- Extracted information
○ ○ ○ ○ ○ ○ ○
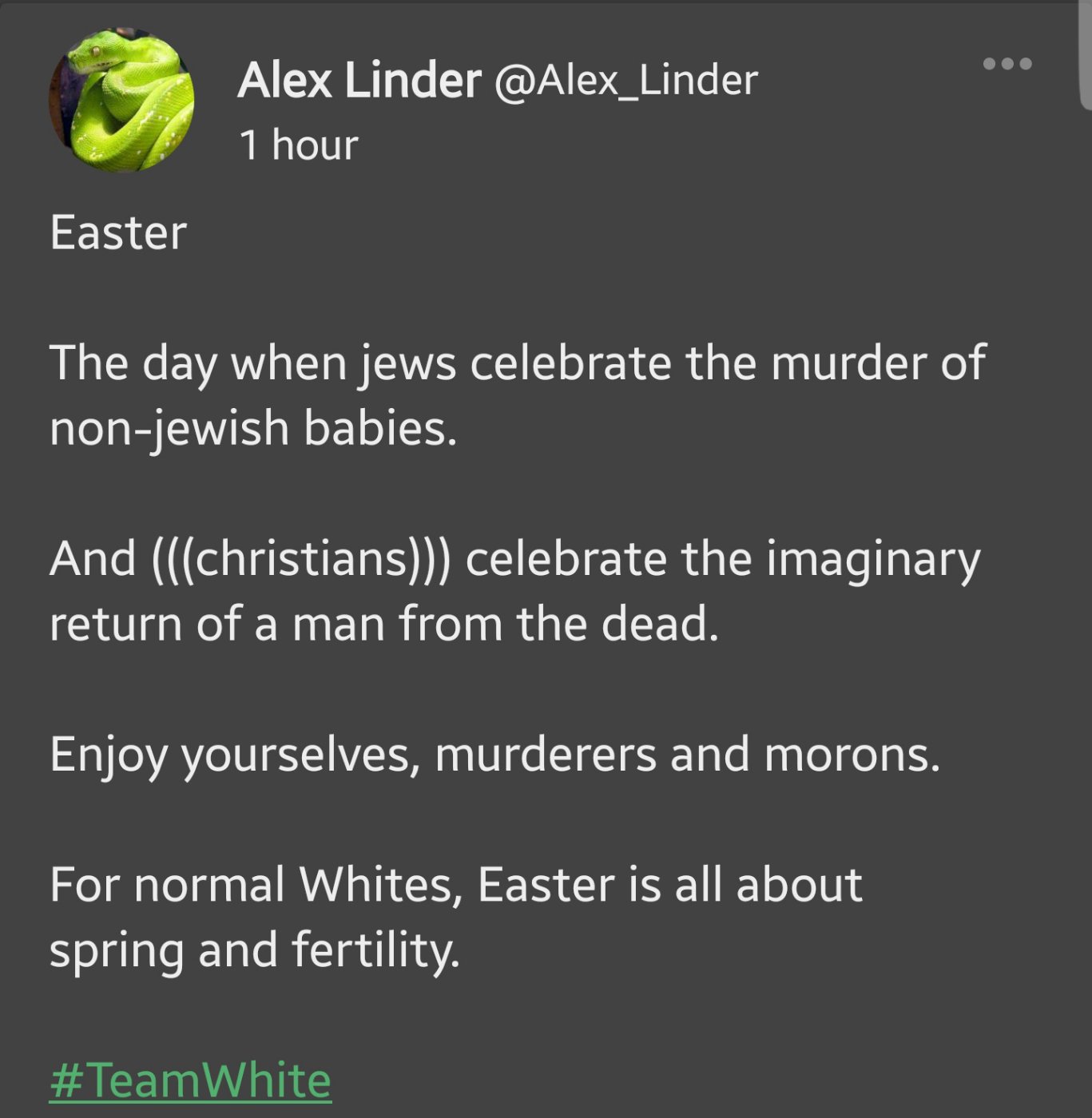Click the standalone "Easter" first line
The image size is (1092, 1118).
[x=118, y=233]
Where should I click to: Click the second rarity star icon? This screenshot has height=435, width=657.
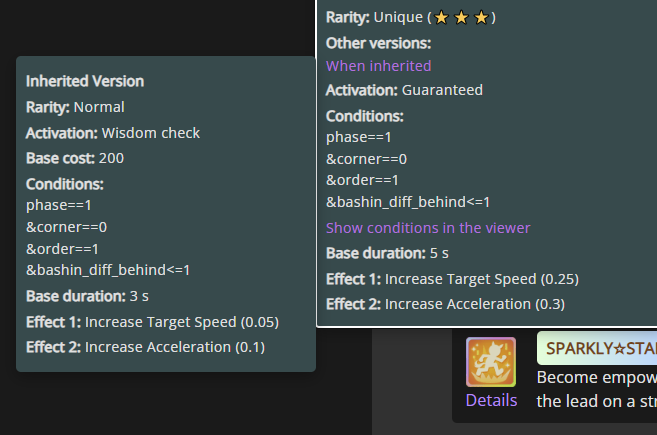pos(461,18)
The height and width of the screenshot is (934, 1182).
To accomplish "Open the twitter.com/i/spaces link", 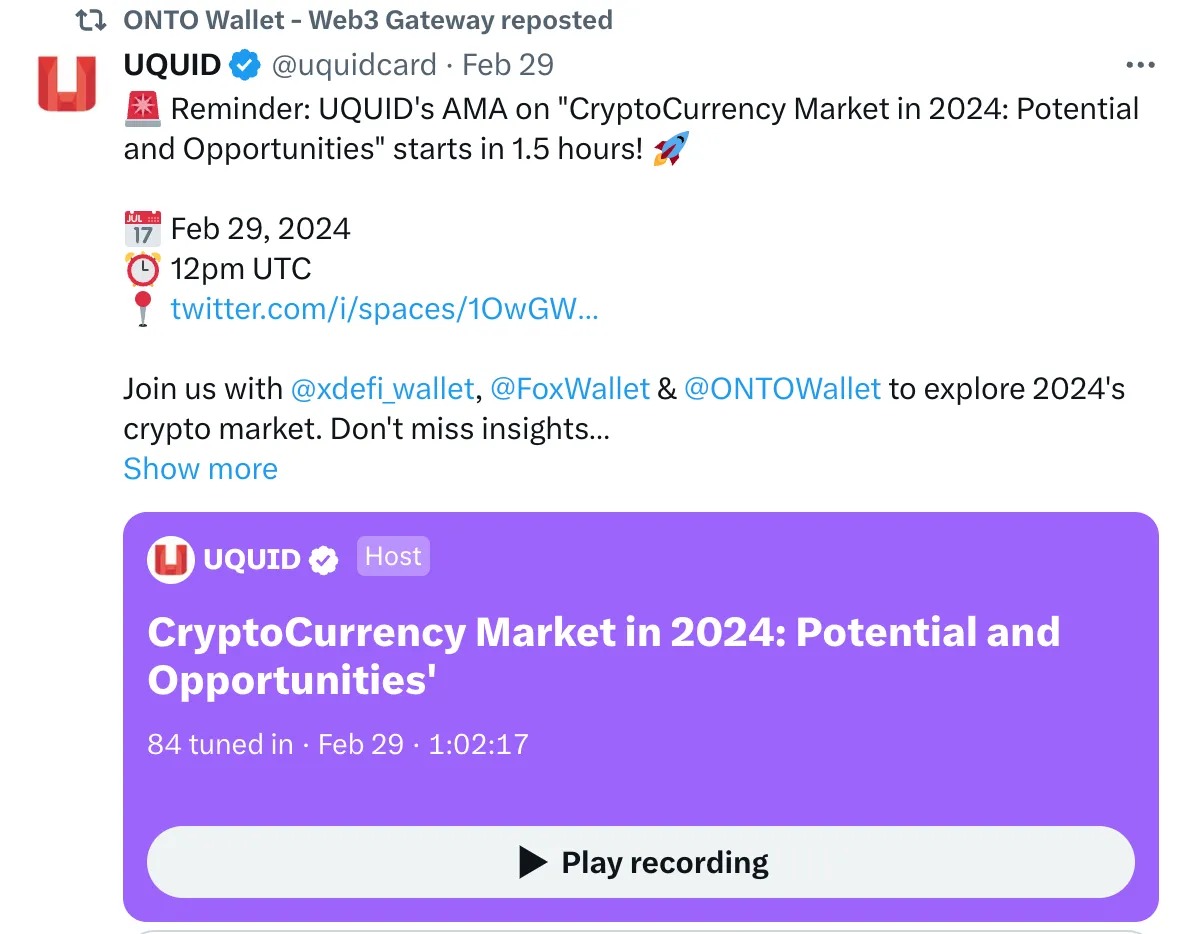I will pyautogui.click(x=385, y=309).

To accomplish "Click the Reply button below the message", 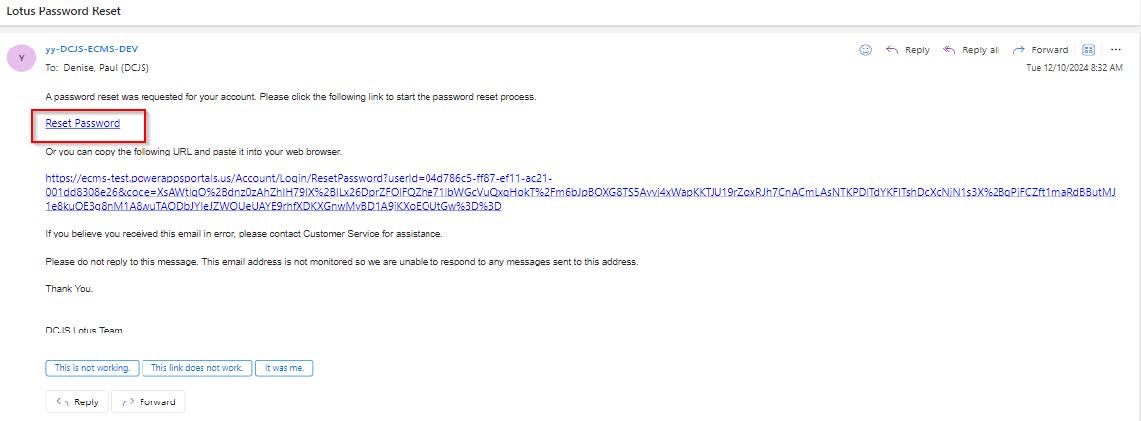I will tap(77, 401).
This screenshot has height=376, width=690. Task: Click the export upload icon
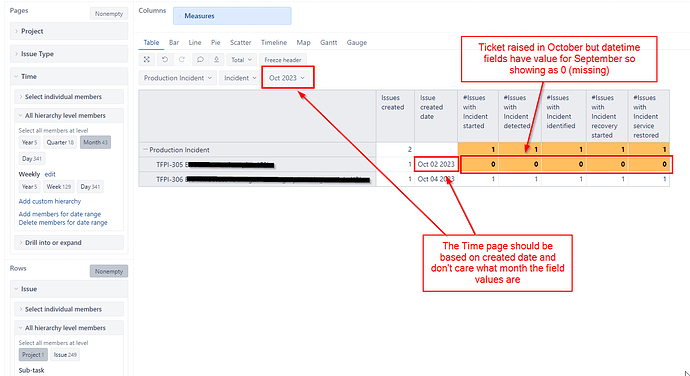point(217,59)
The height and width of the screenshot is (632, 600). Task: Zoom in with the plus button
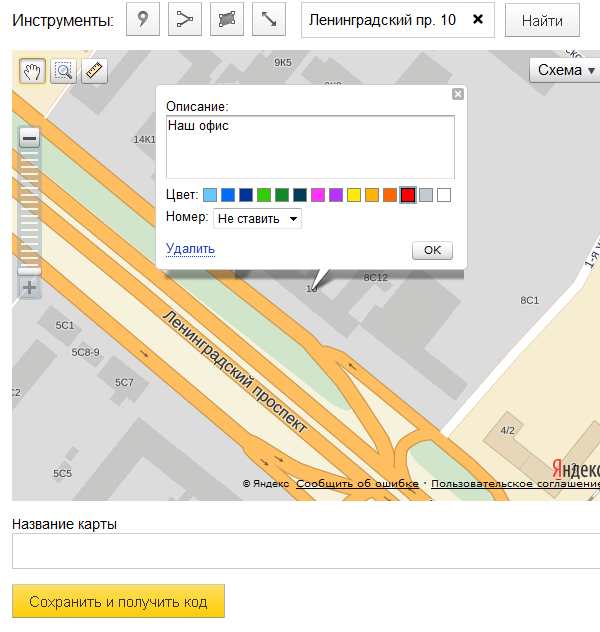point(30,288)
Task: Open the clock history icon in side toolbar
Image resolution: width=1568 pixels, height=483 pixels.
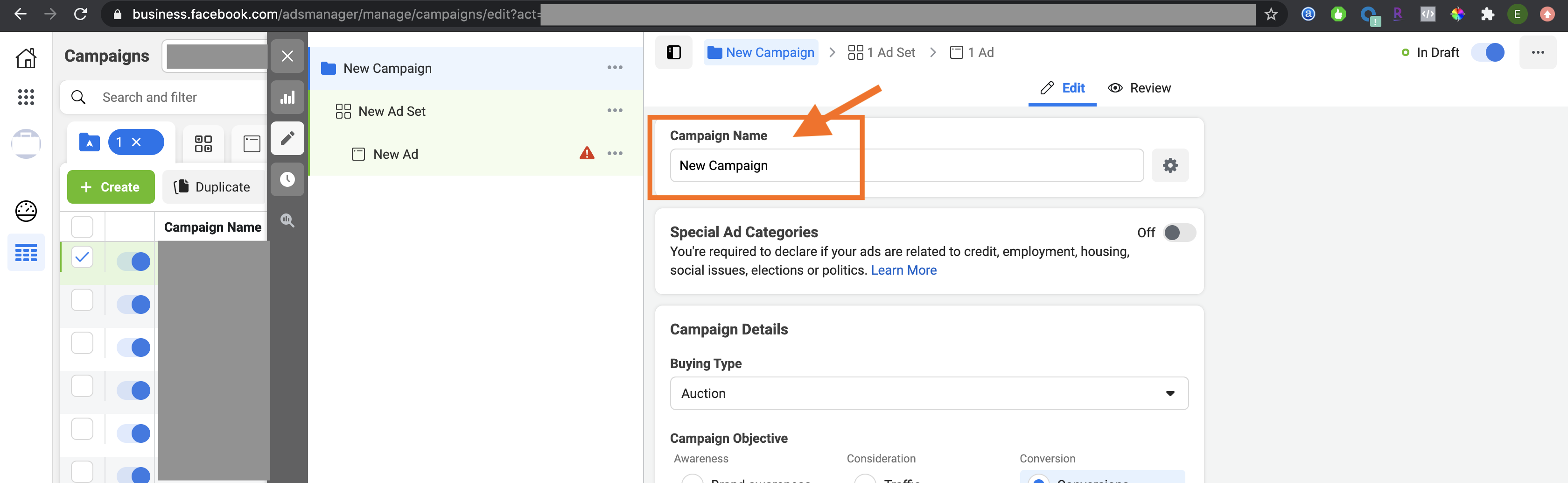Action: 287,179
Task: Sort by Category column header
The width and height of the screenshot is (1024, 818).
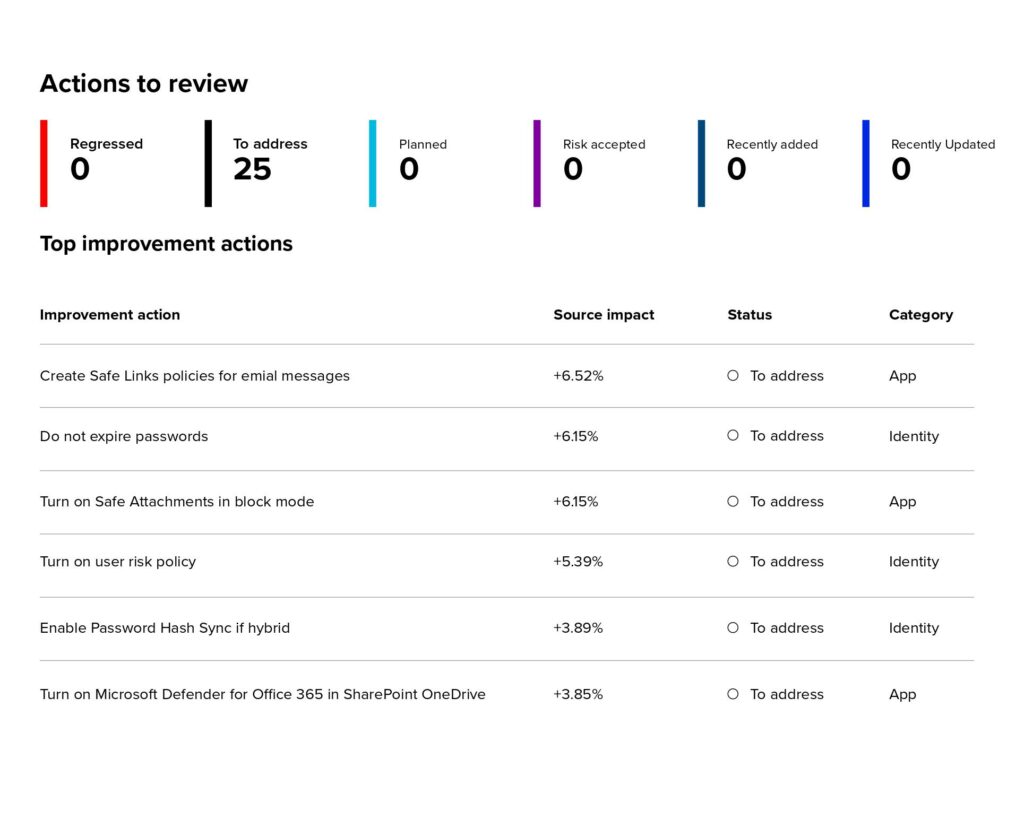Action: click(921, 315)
○ ○ ○ ○ ○ ○ ○
- Task item
Only lines from the one holding "Image resolution: width=1568" through the last line of the entries above are wanted, both ends included, each retyped exactly; no pictures.

- Task response
Image resolution: width=1568 pixels, height=483 pixels.
Action: 287,179
Task: Sort by Category column header
The width and height of the screenshot is (1024, 818).
Action: click(921, 315)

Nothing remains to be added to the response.